Outono não sabia quais sentimentos sentir, a simplicidade de Laura o deixou extasiado, ele adorava chuvas. Seu pai o tinha ensinado a apreciar cada detalhe das estações do ano e a chuva era o preferido de sua mãe pois segundo ela: "Água nunca é demais".
- Ei - ela levantou a cabeça com o chamado dele, engolindo aqueles misto de coisas. Viu que o garoto estava apoiando o rosto na mão esquerda e a encarando com um sorriso de canto de boca. Aquilo foi tão doce ao ponto de Laura ficar sem palavras.
- Oi? - tanto ela quanto ele queriam dizer poucas palavras, para assim evitar os sorrisos bobos.
- Nosso encontro pode ser na minha casa? Daí nós mesmos fazemos a batata - sua expressão não mudou, o que fez ele parecer mais fofo.
- Claro!!! - ela se exaltou, Laura soltou um "droga" na sua cabeça - quer dizer, pode sim. Pode me mandar a localização hoje? Sou péssima com direções.
- Com certeza, se for muito longe, eu pago o Uber - o garoto era um cavalheiro que abria a carteira, "oh céus", pensou Laura.
- Estou muito ansioso - ele realmente estava, só não queria fazer algo estúpido.
- Eu também - ambos se encararam, finalmente.
- O sinal vai tocar. Bora? - e o sinal tocou logo após ele falar.
- Como você?...
- Shhhhh é segredo.
O "casal", quer dizer, ambos juntaram as cartas e ajeitaram a pequena bagunça a qual tinham feito na sala dos outros.
No caminho pelo corredor passando pelos alunos, pelas conversas e os gritos. Outono e Laura conversaram mais um pouco sobre suas músicas favoritas, álbuns, fotos.
- Tenho que ir, se não me deixam pra fora - ambos pararam no topo da escadaria, Outono desceu um degrau pra ficar na altura dos olhos de Laura.
- Chegar te mando mensagem.
- Com certeza vai - ambos trocaram um abraço e Laura deu um pequeno beijo na testa dele.

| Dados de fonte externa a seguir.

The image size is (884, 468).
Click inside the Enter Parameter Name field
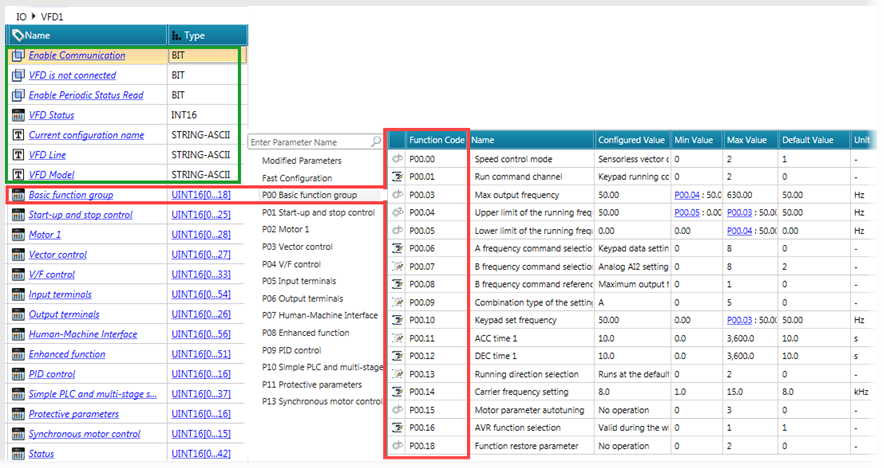tap(305, 143)
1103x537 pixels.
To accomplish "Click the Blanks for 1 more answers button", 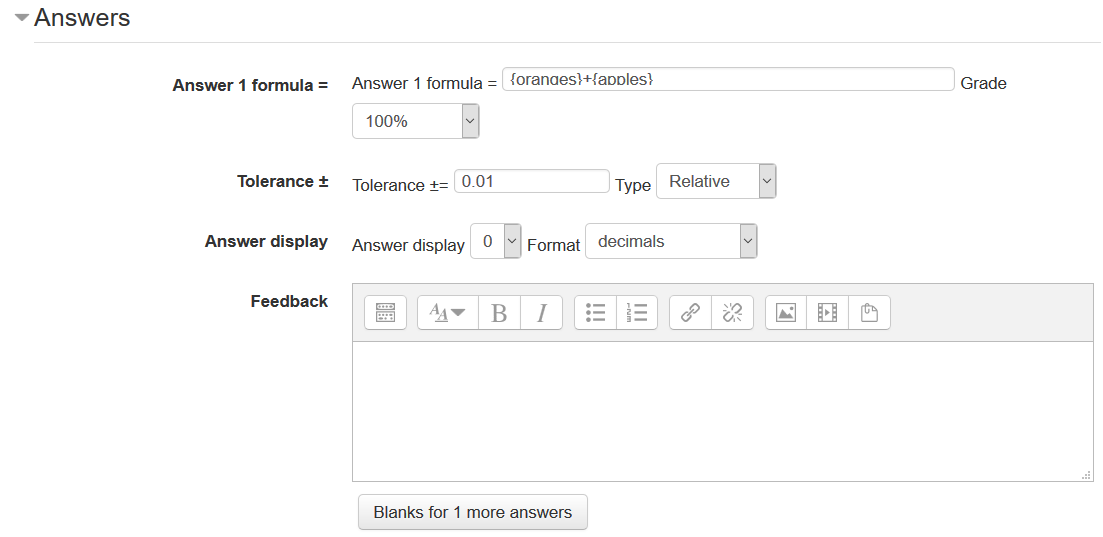I will click(472, 512).
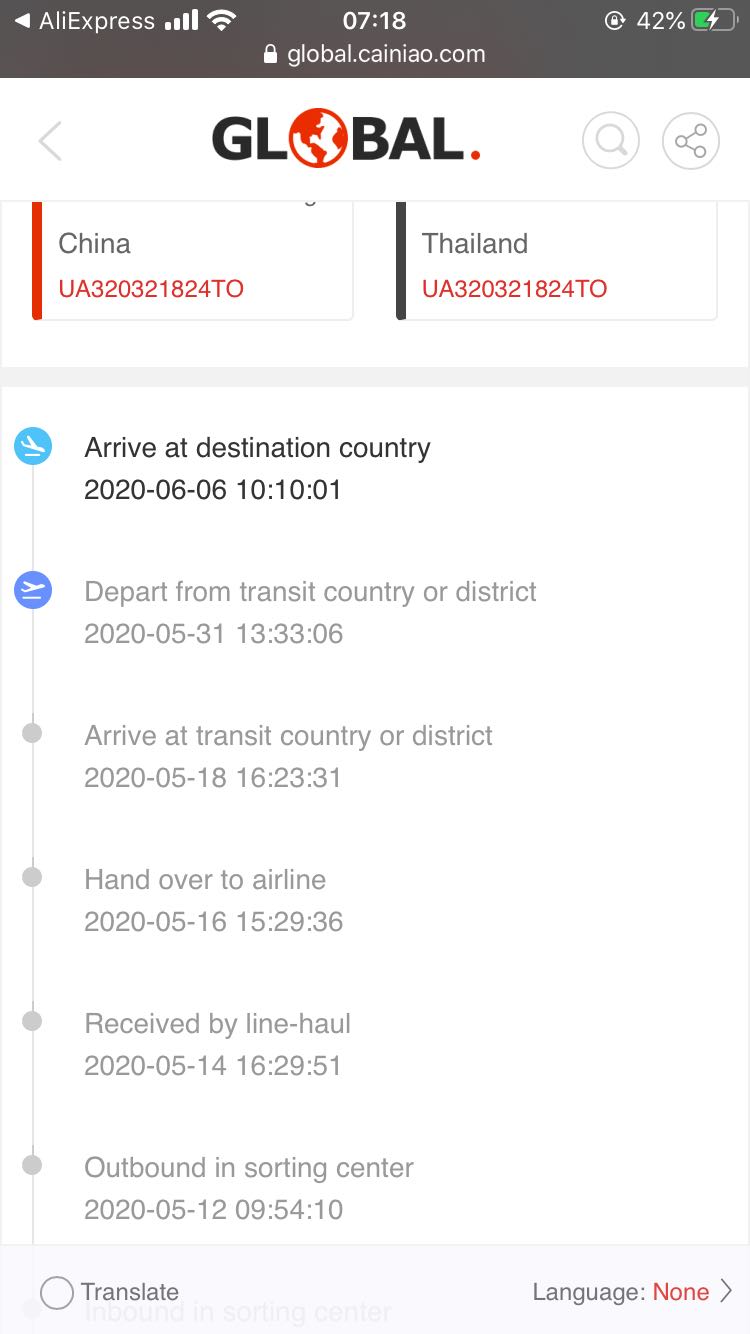Tap chevron next to Language None
Viewport: 750px width, 1334px height.
pos(726,1292)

Outono deu aquele sorriso que ela adorava e foi descendo os degraus rapidamente, no momento em que Laura virou as costas, escutou ele a chamando.
- Ei!
- Você quer que eu me atrase?
- Não, mas eu amei o teu batom. Tchau! - e saiu correndo escada abaixo.
Laura tinha se esquecido do batom nos lábios, agora a testa do garoto tinha sua marca. Ela deu um grito silencioso e saiu correndo pra aula.